Serum amyloid A (SAA) prevents mitochondrial dysfunction and delays constitutive neutrophil apoptosis

Elevated plasma levels other acute‐phase protein SAA have been used as a marker of inflammatory diseases. We investigated whether SAA could modulate constitutive neutrophil apoptosis that is critical to the optimal expression and resolution of inflammation. Culture of human neutrophils with SAA (0.1–20 ìg/ml) markedly prolonged neutrophil longevity by delaying spontaneous apoptosis (assessed by annexin V binding and nuclear DNA content) within 24–48 h of culture. The formyl peptide receptor antagonist N‐t‐Boc‐Phe‐Leu‐Phe‐Leu‐Phe that blocks binding of SAA to its receptor (termed FPRL‐1 or ALX) almost completely abrogated the SAA effects. SAA evoked concurrent activation of the extracellular signal‐regulated kinase (ERK) and phosphatidylinositol 3‐kinase/Akt, leading to phosphorylation of BAD at Ser112 and Ser136, respectively.

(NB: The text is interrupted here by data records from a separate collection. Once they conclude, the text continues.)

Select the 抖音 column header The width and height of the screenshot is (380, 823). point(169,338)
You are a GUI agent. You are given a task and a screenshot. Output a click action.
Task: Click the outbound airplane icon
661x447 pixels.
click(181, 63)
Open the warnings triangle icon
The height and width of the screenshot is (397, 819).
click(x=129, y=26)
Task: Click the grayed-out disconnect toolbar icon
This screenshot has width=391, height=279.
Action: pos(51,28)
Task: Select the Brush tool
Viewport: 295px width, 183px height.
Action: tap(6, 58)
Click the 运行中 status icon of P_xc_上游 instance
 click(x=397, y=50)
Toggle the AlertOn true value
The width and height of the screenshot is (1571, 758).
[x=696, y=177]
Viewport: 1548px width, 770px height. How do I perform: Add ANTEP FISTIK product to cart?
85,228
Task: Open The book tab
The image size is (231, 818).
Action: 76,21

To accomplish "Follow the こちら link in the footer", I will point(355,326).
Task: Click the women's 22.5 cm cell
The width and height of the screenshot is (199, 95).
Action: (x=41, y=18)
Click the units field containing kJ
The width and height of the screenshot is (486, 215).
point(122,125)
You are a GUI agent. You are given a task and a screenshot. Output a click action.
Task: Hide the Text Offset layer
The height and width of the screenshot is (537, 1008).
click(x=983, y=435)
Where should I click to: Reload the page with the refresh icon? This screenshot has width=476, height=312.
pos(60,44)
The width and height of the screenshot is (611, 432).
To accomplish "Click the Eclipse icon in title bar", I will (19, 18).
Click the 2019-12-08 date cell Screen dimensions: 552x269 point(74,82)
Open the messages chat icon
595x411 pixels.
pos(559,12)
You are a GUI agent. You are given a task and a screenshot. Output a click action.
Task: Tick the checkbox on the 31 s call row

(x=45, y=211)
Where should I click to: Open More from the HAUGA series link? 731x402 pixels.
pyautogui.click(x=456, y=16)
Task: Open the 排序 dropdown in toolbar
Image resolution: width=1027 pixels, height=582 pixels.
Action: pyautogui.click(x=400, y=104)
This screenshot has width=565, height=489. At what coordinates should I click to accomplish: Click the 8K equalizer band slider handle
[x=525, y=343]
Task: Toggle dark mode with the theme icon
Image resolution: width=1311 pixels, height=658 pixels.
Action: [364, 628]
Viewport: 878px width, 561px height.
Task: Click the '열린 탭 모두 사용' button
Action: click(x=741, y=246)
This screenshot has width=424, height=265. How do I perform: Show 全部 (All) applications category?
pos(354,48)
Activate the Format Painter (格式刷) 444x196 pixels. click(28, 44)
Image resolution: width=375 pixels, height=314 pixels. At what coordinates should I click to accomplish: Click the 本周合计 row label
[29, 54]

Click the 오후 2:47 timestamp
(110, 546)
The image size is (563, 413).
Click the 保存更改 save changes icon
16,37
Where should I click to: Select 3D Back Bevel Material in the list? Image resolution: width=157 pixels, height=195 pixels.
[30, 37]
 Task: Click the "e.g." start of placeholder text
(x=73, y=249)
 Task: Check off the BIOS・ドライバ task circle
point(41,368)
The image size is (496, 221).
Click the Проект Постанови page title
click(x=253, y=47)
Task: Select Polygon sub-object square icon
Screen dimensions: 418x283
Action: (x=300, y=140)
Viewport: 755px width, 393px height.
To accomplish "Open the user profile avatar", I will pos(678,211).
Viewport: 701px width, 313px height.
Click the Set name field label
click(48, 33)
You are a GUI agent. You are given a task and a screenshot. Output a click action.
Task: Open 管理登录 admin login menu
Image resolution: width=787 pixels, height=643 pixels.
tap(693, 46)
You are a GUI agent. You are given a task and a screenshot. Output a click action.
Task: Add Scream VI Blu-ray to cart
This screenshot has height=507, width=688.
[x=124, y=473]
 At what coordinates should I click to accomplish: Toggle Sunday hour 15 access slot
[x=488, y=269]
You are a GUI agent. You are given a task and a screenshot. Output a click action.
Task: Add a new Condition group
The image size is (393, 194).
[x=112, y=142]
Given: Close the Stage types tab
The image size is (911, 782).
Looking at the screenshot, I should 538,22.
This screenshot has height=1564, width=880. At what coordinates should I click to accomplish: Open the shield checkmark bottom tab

These led to prevention of collapse of mitochondrial transmembrane potential and mitochondrial cytochrome c release, resulting in decreased caspase‐3 activity. Consistently, pharmacological inhibition of either ERK or phosphatidylinositol 3‐kinase partially prevented these actions of SAA. Co‐treatment of neutrophils with SAA and the pan‐caspase inhibitor Z‐VAD‐FMK (20 μM) resulted in similar suppression of apoptosis than SAA or Z‐VAD‐FMK alone. Our results indicate that SAA at clinically relevant concentrations promotes neutrophil survival by suppressing the constitutively expressed apoptotic machinery, and thus may contribute to prolongation and/or amplification of the inflammatory response. (Supported by CIHR grant MOP‐64283).